Lambert Wilson (The Matrix Reloaded) is Christian, the head of an order of French Trappist monks who have been stationed at a monastery in Algeria for decades. The ongoing civil war and its toll on the mostly Muslim inhabitants taxes the monk's resources, particularly their ailing, bear-like doctor, Luc (Michael Lonsdale) who does what he can for the locals, be it free medical care for injuries or just making sure his wards have shoes. The monks have lived in relative harmony with their Arab neighbors, a circumstance attributed to Christian's liturgical philosophy of peace for all.
![]() Heaven Sent.

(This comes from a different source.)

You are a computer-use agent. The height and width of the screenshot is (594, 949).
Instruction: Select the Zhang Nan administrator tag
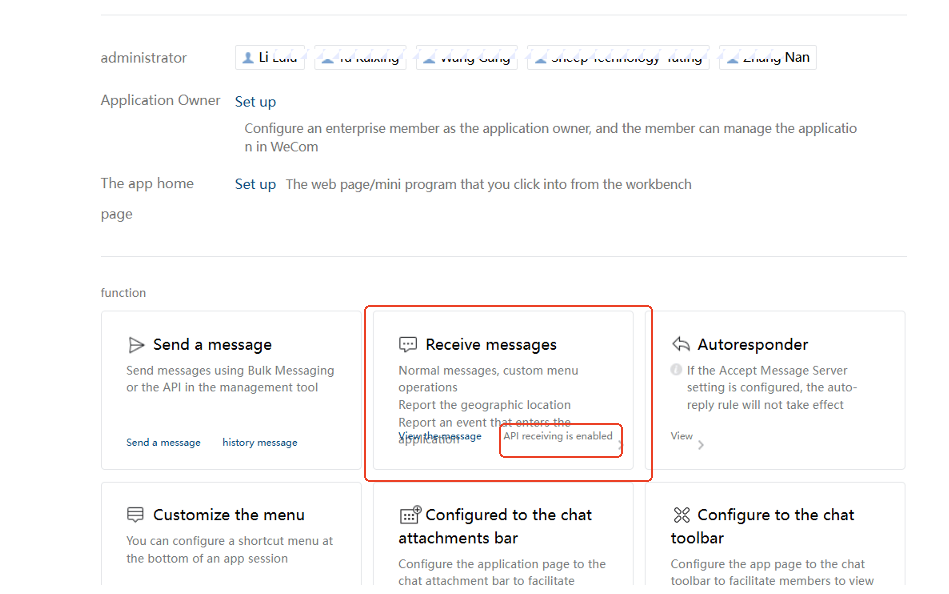768,58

Of Gods and Men is rife with the larger philosophical musings of what it means to be a conscientious human and a true man of God. |
Life on the monastery is idyllic and austere, for the most part, as the monks tend to the day-to-day of gardening and prayer, chanting incessantly depressing hymns that end in crow-pecked death, canning honey and preserves, and generally being monastic.
But a group of Muslim extremists led by a particularly bloodthirsty terrorist named Ali Fayattia (Farid Larbi) begin to kill off the monastery's workers and eventually coerce medical attention from Luc. Christian, as devout a believer as Joan of Arc, it seems, has to make a choice between going home when he feels like he's already there or holding fast to his heritage and devotion to his calling even as the government itself begins to crack down on the order when they suspect they might be aiding the insurgents.
Directed by Xavier Beauvois, from a script by Etienne Comar, Of Gods and Men is a beautifully constructed film that stylistically recalls Ingmar Bergman in theme and often Kurosawa in visual mastery. It's an irony that many of my favorite films of theirs take place in the Middle-Ages, be they The Seventh Seal (whose last shot Beauvois dourly gives homage to) or The Hidden Fortress -- though Of Gods and Men's painterly compositions of scenic vistas more closely resemble Kurosawa's Dersu Uzala--since this story is so reminiscent of their styles, and subjects, and yet is a relatively contemporary, true-life tale.
Here Beauvois combines the gorgeous cinematography of Caroline Champetier (Tokyo!) with a minimalist approach to the narrative that unfolds at an initially languorous pace. Rife with the larger philosophical musings of what it means to be a conscientious human, a true man of God, some of Christian's speeches, where he implores his fellow monks to not give up their mission and turn tail back to France, achieve genuine lucidity. They are rationales for faith and fealty that are among the best excuses for religion I've ever heard, despite their idealism being almost utterly absent in regular practice. But that's what makes Of Gods and Men the moving, enigmatic tale it is. Christian's ideals are its ideals.
Of Gods and Men's execution is a bit heavy-handed--its sense of humor resides in a few small scenes involving the world-weary Luc; a Last Supper montage set to Swan Lake is cloyingly operatic--but while the films pace doesn't frustrate, the oblique manner in which the script reveals the background of the events surrounding the monks plight will have you wondering about the larger details behind their fate. I liked its style, though, a deeply philosophical treatise on the devotion of the pious conflated against forces, old and new, beyond their control. Despite its dead seriousness, Beauvois' confident direction and Comar's erudite script make for a compellingly dense work of cinema.
Lambert Wilson as Christian, is fine, though again, deadly serious. His character is wracked with doubt: unwilling to be a martyr, yet unable to relinquish his faith and commitment to his role in the events unfolding in his adopted home.
Michael Lonsdale is unaffectedly great as Luc, a tired, old-soul of a doctor whose fidelity to his calling and his waning years makes him a fearless stalwart with an air of mirthful exhaustion. Nothing really fazes him anymore. Lonsdale crafts a truly memorable performance.
Of Gods and Men is leisurely in its pace and grudging in its narrative reveals. You'll probably want to find a book about the larger tale after it's over. But, the characters that it renders and the deeply considered lives they lead are more than compelling enough to leave a mark.